We recently switched to Juniper, which is (almost) completely browser based.

With firefox, I can login without problems (after having symlinked some required libs),

but that's it.

I just can't access any machine at the office   :Crying or Very sad: 

any help appreciated

----------

## chovy

can we merge these two threads if they are related to Juniper VPN?

https://forums.gentoo.org/viewtopic.php?p=2884846#2884846

----------

## alu

Well, the netscreen we use is a program that uses vpn. Not something browser-based.
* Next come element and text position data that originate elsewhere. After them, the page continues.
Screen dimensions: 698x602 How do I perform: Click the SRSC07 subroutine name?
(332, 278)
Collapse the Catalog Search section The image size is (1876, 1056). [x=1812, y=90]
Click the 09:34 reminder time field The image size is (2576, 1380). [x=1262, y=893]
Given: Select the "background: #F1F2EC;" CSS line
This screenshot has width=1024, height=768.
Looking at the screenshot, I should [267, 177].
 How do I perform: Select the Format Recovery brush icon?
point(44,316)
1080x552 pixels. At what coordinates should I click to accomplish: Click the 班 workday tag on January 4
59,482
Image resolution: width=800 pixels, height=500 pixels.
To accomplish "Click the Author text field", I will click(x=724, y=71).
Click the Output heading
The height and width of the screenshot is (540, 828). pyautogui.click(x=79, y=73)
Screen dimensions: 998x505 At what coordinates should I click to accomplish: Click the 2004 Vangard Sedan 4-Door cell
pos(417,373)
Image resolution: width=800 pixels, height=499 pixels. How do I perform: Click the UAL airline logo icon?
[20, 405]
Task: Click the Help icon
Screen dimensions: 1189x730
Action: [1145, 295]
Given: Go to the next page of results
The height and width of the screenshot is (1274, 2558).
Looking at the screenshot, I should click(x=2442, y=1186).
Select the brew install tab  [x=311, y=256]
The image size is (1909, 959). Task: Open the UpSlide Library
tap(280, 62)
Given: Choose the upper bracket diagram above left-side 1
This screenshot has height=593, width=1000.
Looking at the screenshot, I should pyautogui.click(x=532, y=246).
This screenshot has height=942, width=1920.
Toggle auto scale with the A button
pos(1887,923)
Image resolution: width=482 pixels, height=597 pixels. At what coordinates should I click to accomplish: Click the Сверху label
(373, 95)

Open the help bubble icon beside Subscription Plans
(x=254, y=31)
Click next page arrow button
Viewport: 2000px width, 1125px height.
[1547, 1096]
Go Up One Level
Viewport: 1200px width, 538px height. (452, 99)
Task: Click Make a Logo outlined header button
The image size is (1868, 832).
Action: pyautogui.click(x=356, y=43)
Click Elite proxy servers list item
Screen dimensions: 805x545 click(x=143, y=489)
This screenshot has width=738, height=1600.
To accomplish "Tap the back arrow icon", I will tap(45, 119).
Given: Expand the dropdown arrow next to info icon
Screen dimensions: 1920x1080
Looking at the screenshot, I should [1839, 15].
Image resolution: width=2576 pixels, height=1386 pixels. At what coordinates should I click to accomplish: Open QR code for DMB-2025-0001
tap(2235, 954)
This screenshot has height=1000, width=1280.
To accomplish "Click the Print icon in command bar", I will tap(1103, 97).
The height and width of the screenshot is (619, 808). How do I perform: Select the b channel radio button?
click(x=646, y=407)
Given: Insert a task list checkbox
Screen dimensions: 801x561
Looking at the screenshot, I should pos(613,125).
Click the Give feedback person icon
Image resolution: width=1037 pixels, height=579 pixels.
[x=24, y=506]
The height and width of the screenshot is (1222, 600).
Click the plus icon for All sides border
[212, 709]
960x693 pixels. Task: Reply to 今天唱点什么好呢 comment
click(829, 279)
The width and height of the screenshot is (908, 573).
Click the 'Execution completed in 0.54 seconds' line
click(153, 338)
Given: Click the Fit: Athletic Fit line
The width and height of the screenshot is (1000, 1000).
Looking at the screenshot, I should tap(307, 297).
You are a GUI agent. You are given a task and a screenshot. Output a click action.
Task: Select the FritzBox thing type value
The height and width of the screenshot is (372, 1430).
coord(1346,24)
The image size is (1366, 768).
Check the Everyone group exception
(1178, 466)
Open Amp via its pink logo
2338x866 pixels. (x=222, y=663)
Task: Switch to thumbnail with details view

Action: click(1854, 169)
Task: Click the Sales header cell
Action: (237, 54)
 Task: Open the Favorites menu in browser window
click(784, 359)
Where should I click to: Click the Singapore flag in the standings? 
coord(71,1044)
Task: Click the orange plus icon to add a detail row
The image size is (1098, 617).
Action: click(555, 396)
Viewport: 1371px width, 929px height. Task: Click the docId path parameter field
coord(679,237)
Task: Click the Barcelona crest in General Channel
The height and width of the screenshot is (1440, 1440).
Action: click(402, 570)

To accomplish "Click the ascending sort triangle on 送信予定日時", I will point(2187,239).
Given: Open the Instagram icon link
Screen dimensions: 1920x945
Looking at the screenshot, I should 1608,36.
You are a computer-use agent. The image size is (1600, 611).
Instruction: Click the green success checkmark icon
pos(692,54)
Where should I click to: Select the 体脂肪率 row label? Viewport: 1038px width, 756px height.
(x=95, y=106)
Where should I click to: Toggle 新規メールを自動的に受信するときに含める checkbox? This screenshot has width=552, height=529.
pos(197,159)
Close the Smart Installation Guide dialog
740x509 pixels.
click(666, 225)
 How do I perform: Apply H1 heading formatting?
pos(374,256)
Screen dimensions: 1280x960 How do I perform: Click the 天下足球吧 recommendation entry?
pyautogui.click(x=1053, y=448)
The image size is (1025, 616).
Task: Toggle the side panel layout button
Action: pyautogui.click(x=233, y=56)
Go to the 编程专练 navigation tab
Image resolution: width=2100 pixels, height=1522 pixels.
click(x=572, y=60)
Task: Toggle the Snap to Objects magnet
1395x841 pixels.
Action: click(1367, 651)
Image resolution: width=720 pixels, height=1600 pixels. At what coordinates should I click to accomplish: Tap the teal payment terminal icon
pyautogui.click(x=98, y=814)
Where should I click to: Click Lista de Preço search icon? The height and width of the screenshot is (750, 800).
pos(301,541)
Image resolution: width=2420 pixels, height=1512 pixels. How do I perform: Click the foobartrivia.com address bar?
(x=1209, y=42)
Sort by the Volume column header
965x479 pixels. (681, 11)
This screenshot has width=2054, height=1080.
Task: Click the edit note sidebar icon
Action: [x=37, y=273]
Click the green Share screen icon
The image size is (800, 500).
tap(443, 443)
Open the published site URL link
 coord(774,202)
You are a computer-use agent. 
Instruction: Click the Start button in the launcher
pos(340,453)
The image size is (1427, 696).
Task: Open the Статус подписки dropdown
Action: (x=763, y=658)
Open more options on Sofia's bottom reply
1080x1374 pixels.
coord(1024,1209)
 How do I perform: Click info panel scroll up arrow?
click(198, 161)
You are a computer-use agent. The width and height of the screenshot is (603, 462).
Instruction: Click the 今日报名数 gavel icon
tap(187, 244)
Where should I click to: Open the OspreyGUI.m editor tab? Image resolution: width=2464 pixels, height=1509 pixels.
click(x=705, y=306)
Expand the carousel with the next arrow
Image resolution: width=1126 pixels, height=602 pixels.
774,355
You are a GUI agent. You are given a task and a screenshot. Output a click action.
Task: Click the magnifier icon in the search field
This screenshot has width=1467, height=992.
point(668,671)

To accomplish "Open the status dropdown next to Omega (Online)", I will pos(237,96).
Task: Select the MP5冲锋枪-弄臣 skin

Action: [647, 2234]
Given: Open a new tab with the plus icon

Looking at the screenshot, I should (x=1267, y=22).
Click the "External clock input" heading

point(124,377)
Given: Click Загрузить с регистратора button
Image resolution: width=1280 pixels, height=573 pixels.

I heard there is a client for red-hat, maybe i could port it? Haven't been able to fint it though..

----------

## alu

*bump*

----------

## chovy

no idea...I'm still looking for the steps to get juniper vpn client to work with linux.

----------

## Daxtar

Hi threre,

i just have to wait until my fastest hell machine laptop (300 Mhz) has done compiling the kernel (waiting.... waiting...), and after that, I'll try strongswan to establish an IPSec tunnel to my office. I have idea of strongswan vs. freeswan, but I'll start with strongswan to see if it's working...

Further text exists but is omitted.